[Saved entries]
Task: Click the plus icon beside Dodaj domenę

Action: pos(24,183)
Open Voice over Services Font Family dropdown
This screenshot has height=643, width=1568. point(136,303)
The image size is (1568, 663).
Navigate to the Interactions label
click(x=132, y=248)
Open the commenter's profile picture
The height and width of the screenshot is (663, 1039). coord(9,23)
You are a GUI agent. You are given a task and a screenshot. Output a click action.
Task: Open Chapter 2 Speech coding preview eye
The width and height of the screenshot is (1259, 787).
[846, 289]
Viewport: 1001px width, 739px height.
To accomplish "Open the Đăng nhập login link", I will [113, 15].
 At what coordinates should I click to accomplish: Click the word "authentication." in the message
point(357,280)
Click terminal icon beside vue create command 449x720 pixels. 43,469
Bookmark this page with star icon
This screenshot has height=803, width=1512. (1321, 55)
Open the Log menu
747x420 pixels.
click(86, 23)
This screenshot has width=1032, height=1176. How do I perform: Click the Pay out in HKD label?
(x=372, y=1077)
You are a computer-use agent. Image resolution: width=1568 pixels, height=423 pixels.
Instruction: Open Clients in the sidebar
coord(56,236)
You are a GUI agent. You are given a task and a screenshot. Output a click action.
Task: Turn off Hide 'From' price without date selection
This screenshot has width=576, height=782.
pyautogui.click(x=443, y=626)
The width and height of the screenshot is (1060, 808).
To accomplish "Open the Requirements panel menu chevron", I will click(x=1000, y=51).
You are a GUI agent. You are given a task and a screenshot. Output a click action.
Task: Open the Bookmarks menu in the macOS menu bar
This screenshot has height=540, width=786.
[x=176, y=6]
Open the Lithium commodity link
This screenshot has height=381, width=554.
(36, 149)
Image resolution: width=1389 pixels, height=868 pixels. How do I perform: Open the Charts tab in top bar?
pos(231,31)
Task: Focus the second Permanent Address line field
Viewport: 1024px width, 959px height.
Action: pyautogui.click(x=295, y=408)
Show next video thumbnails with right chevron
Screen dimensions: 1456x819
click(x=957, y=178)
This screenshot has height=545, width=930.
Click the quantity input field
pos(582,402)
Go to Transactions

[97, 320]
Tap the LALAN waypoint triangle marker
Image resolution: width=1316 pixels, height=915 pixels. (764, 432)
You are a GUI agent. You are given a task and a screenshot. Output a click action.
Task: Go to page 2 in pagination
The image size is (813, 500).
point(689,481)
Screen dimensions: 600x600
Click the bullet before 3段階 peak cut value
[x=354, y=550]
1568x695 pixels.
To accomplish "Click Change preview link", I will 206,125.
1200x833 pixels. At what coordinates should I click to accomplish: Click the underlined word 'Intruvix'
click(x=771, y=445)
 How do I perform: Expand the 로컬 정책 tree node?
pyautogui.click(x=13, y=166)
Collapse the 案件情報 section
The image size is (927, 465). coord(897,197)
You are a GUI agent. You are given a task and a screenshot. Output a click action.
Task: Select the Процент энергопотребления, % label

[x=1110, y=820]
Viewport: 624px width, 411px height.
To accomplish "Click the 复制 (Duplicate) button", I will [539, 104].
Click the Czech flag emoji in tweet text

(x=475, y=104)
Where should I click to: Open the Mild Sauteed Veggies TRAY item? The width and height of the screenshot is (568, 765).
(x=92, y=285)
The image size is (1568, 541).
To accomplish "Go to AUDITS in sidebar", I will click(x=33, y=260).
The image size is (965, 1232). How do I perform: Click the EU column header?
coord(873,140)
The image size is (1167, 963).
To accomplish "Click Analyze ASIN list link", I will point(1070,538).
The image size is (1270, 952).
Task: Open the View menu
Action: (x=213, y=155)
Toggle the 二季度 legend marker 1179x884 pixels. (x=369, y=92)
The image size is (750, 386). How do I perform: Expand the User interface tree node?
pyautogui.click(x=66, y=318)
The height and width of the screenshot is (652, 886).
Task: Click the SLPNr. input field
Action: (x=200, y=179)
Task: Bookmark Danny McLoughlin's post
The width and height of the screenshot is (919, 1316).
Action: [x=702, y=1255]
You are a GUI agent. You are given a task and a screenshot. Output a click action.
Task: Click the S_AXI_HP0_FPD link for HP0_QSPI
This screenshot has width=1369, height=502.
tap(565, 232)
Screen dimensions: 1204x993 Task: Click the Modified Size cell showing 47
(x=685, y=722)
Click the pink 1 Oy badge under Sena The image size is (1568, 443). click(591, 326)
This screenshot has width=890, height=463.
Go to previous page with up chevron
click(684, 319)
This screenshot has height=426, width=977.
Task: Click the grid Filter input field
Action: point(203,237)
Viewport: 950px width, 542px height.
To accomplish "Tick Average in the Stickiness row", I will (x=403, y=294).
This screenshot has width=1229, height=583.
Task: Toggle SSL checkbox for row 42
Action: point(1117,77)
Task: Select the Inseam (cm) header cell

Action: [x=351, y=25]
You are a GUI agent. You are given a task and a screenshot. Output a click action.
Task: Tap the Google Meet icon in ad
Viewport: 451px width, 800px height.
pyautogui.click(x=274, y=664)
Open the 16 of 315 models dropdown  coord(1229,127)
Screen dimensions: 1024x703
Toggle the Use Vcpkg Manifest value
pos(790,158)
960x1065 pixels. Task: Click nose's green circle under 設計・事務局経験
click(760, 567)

- Activity -
Restate all entries above verbatim.

- Output of the task -
Task: Click the plus icon beside Dodaj domenę

Action: pos(24,183)
Open Voice over Services Font Family dropdown
This screenshot has height=643, width=1568. point(136,303)
The image size is (1568, 663).
Navigate to the Interactions label
click(x=132, y=248)
Open the commenter's profile picture
The height and width of the screenshot is (663, 1039). coord(9,23)
You are a GUI agent. You are given a task and a screenshot. Output a click action.
Task: Open Chapter 2 Speech coding preview eye
The width and height of the screenshot is (1259, 787).
[846, 289]
Viewport: 1001px width, 739px height.
To accomplish "Open the Đăng nhập login link", I will [113, 15].
 At what coordinates should I click to accomplish: Click the word "authentication." in the message
point(357,280)
Click terminal icon beside vue create command 449x720 pixels. 43,469
Bookmark this page with star icon
This screenshot has height=803, width=1512. (1321, 55)
Open the Log menu
747x420 pixels.
click(86, 23)
This screenshot has width=1032, height=1176. How do I perform: Click the Pay out in HKD label?
(x=372, y=1077)
You are a computer-use agent. Image resolution: width=1568 pixels, height=423 pixels.
Instruction: Open Clients in the sidebar
coord(56,236)
You are a GUI agent. You are given a task and a screenshot. Output a click action.
Task: Turn off Hide 'From' price without date selection
This screenshot has width=576, height=782.
pyautogui.click(x=443, y=626)
The width and height of the screenshot is (1060, 808).
To accomplish "Open the Requirements panel menu chevron", I will click(x=1000, y=51).
You are a GUI agent. You are given a task and a screenshot. Output a click action.
Task: Open the Bookmarks menu in the macOS menu bar
This screenshot has height=540, width=786.
[x=176, y=6]
Open the Lithium commodity link
This screenshot has height=381, width=554.
(36, 149)
Image resolution: width=1389 pixels, height=868 pixels. How do I perform: Open the Charts tab in top bar?
pos(231,31)
Task: Focus the second Permanent Address line field
Viewport: 1024px width, 959px height.
Action: pyautogui.click(x=295, y=408)
Show next video thumbnails with right chevron
Screen dimensions: 1456x819
click(x=957, y=178)
This screenshot has height=545, width=930.
Click the quantity input field
pos(582,402)
Go to Transactions

[97, 320]
Tap the LALAN waypoint triangle marker
Image resolution: width=1316 pixels, height=915 pixels. (764, 432)
You are a GUI agent. You are given a task and a screenshot. Output a click action.
Task: Go to page 2 in pagination
The image size is (813, 500).
point(689,481)
Screen dimensions: 600x600
Click the bullet before 3段階 peak cut value
[x=354, y=550]
1568x695 pixels.
To accomplish "Click Change preview link", I will 206,125.
1200x833 pixels. At what coordinates should I click to accomplish: Click the underlined word 'Intruvix'
click(x=771, y=445)
 How do I perform: Expand the 로컬 정책 tree node?
pyautogui.click(x=13, y=166)
Collapse the 案件情報 section
The image size is (927, 465). coord(897,197)
You are a GUI agent. You are given a task and a screenshot. Output a click action.
Task: Select the Процент энергопотребления, % label

[x=1110, y=820]
Viewport: 624px width, 411px height.
To accomplish "Click the 复制 (Duplicate) button", I will [539, 104].
Click the Czech flag emoji in tweet text

(x=475, y=104)
Where should I click to: Open the Mild Sauteed Veggies TRAY item? The width and height of the screenshot is (568, 765).
(x=92, y=285)
The image size is (1568, 541).
To accomplish "Go to AUDITS in sidebar", I will click(x=33, y=260).
The image size is (965, 1232). How do I perform: Click the EU column header?
coord(873,140)
The image size is (1167, 963).
To accomplish "Click Analyze ASIN list link", I will point(1070,538).
The image size is (1270, 952).
Task: Open the View menu
Action: (x=213, y=155)
Toggle the 二季度 legend marker 1179x884 pixels. (x=369, y=92)
The image size is (750, 386). How do I perform: Expand the User interface tree node?
pyautogui.click(x=66, y=318)
The height and width of the screenshot is (652, 886).
Task: Click the SLPNr. input field
Action: (x=200, y=179)
Task: Bookmark Danny McLoughlin's post
The width and height of the screenshot is (919, 1316).
Action: [x=702, y=1255]
You are a GUI agent. You are given a task and a screenshot. Output a click action.
Task: Click the S_AXI_HP0_FPD link for HP0_QSPI
This screenshot has width=1369, height=502.
tap(565, 232)
Screen dimensions: 1204x993 Task: Click the Modified Size cell showing 47
(x=685, y=722)
Click the pink 1 Oy badge under Sena The image size is (1568, 443). click(591, 326)
This screenshot has width=890, height=463.
Go to previous page with up chevron
click(684, 319)
This screenshot has height=426, width=977.
Task: Click the grid Filter input field
Action: point(203,237)
Viewport: 950px width, 542px height.
To accomplish "Tick Average in the Stickiness row", I will (x=403, y=294).
This screenshot has width=1229, height=583.
Task: Toggle SSL checkbox for row 42
Action: point(1117,77)
Task: Select the Inseam (cm) header cell

Action: [x=351, y=25]
You are a GUI agent. You are given a task and a screenshot. Output a click action.
Task: Tap the Google Meet icon in ad
Viewport: 451px width, 800px height.
pyautogui.click(x=274, y=664)
Open the 16 of 315 models dropdown  coord(1229,127)
Screen dimensions: 1024x703
Toggle the Use Vcpkg Manifest value
pos(790,158)
960x1065 pixels. Task: Click nose's green circle under 設計・事務局経験
click(760, 567)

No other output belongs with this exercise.